Top of Provided records

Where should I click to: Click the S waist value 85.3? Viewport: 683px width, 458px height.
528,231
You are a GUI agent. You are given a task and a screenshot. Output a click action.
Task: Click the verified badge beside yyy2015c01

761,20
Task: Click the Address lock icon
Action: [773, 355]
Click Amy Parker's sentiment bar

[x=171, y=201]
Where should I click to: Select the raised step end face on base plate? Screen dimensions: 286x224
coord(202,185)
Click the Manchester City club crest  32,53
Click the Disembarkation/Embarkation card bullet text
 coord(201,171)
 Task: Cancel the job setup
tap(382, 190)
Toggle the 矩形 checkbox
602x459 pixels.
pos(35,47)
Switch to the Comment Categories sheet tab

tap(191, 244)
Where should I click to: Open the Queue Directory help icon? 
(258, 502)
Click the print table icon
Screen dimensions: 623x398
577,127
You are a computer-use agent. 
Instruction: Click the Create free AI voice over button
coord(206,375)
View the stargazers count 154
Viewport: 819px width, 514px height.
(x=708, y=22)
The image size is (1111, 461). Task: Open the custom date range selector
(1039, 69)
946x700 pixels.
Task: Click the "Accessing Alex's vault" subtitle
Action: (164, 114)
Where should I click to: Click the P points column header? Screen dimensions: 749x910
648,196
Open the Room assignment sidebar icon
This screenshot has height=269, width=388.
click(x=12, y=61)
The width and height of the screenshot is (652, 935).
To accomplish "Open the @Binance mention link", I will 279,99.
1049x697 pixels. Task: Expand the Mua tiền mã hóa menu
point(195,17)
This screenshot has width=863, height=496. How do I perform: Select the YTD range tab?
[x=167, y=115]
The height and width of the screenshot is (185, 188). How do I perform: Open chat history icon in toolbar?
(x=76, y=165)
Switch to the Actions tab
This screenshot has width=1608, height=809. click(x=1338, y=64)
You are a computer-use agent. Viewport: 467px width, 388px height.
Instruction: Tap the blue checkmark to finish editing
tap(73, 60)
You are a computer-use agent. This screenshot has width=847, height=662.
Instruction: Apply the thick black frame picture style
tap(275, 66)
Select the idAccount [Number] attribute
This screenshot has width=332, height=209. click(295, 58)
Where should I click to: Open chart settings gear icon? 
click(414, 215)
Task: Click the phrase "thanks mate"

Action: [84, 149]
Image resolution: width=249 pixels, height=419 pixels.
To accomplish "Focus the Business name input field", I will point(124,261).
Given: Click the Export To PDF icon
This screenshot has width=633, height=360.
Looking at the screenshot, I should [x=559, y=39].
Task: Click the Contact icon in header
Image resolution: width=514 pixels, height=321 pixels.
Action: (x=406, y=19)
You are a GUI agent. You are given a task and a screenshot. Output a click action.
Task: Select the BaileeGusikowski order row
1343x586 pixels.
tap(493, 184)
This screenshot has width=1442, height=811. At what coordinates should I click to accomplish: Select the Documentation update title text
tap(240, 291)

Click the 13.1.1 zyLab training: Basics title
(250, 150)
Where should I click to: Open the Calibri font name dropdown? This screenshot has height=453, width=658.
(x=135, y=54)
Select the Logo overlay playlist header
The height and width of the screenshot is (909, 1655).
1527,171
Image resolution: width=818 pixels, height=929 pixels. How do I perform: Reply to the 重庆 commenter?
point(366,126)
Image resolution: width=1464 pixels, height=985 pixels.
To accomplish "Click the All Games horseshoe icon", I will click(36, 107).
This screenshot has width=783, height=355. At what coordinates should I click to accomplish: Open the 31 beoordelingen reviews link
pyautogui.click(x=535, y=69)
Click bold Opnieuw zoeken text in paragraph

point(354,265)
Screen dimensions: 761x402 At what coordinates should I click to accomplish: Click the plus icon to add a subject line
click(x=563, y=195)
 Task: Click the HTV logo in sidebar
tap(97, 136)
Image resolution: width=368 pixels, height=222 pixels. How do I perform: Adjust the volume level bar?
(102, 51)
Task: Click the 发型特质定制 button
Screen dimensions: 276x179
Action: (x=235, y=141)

Bottom of Provided records

*Action item*
Could you produce an exact copy of the whole listing?

*Exercise answer*
Where should I click to: Click the S waist value 85.3? Viewport: 683px width, 458px height.
528,231
You are a GUI agent. You are given a task and a screenshot. Output a click action.
Task: Click the verified badge beside yyy2015c01

761,20
Task: Click the Address lock icon
Action: [773, 355]
Click Amy Parker's sentiment bar

[x=171, y=201]
Where should I click to: Select the raised step end face on base plate? Screen dimensions: 286x224
coord(202,185)
Click the Manchester City club crest  32,53
Click the Disembarkation/Embarkation card bullet text
 coord(201,171)
 Task: Cancel the job setup
tap(382, 190)
Toggle the 矩形 checkbox
602x459 pixels.
pos(35,47)
Switch to the Comment Categories sheet tab

tap(191, 244)
Where should I click to: Open the Queue Directory help icon? 
(258, 502)
Click the print table icon
Screen dimensions: 623x398
577,127
You are a computer-use agent. 
Instruction: Click the Create free AI voice over button
coord(206,375)
View the stargazers count 154
Viewport: 819px width, 514px height.
(x=708, y=22)
The image size is (1111, 461). Task: Open the custom date range selector
(1039, 69)
946x700 pixels.
Task: Click the "Accessing Alex's vault" subtitle
Action: (164, 114)
Where should I click to: Click the P points column header? Screen dimensions: 749x910
648,196
Open the Room assignment sidebar icon
This screenshot has height=269, width=388.
click(x=12, y=61)
The width and height of the screenshot is (652, 935).
To accomplish "Open the @Binance mention link", I will 279,99.
1049x697 pixels. Task: Expand the Mua tiền mã hóa menu
point(195,17)
This screenshot has width=863, height=496. How do I perform: Select the YTD range tab?
[x=167, y=115]
The height and width of the screenshot is (185, 188). How do I perform: Open chat history icon in toolbar?
(x=76, y=165)
Switch to the Actions tab
This screenshot has width=1608, height=809. click(x=1338, y=64)
You are a computer-use agent. Viewport: 467px width, 388px height.
Instruction: Tap the blue checkmark to finish editing
tap(73, 60)
You are a computer-use agent. This screenshot has width=847, height=662.
Instruction: Apply the thick black frame picture style
tap(275, 66)
Select the idAccount [Number] attribute
This screenshot has width=332, height=209. click(295, 58)
Where should I click to: Open chart settings gear icon? 
click(414, 215)
Task: Click the phrase "thanks mate"

Action: [84, 149]
Image resolution: width=249 pixels, height=419 pixels.
To accomplish "Focus the Business name input field", I will point(124,261).
Given: Click the Export To PDF icon
This screenshot has width=633, height=360.
Looking at the screenshot, I should [x=559, y=39].
Task: Click the Contact icon in header
Image resolution: width=514 pixels, height=321 pixels.
Action: (x=406, y=19)
You are a GUI agent. You are given a task and a screenshot. Output a click action.
Task: Select the BaileeGusikowski order row
1343x586 pixels.
tap(493, 184)
This screenshot has width=1442, height=811. At what coordinates should I click to accomplish: Select the Documentation update title text
tap(240, 291)

Click the 13.1.1 zyLab training: Basics title
(250, 150)
Where should I click to: Open the Calibri font name dropdown? This screenshot has height=453, width=658.
(x=135, y=54)
Select the Logo overlay playlist header
The height and width of the screenshot is (909, 1655).
1527,171
Image resolution: width=818 pixels, height=929 pixels. How do I perform: Reply to the 重庆 commenter?
point(366,126)
Image resolution: width=1464 pixels, height=985 pixels.
To accomplish "Click the All Games horseshoe icon", I will click(36, 107).
This screenshot has width=783, height=355. At what coordinates should I click to accomplish: Open the 31 beoordelingen reviews link
pyautogui.click(x=535, y=69)
Click bold Opnieuw zoeken text in paragraph

point(354,265)
Screen dimensions: 761x402 At what coordinates should I click to accomplish: Click the plus icon to add a subject line
click(x=563, y=195)
 Task: Click the HTV logo in sidebar
tap(97, 136)
Image resolution: width=368 pixels, height=222 pixels. How do I perform: Adjust the volume level bar?
(102, 51)
Task: Click the 发型特质定制 button
Screen dimensions: 276x179
Action: (x=235, y=141)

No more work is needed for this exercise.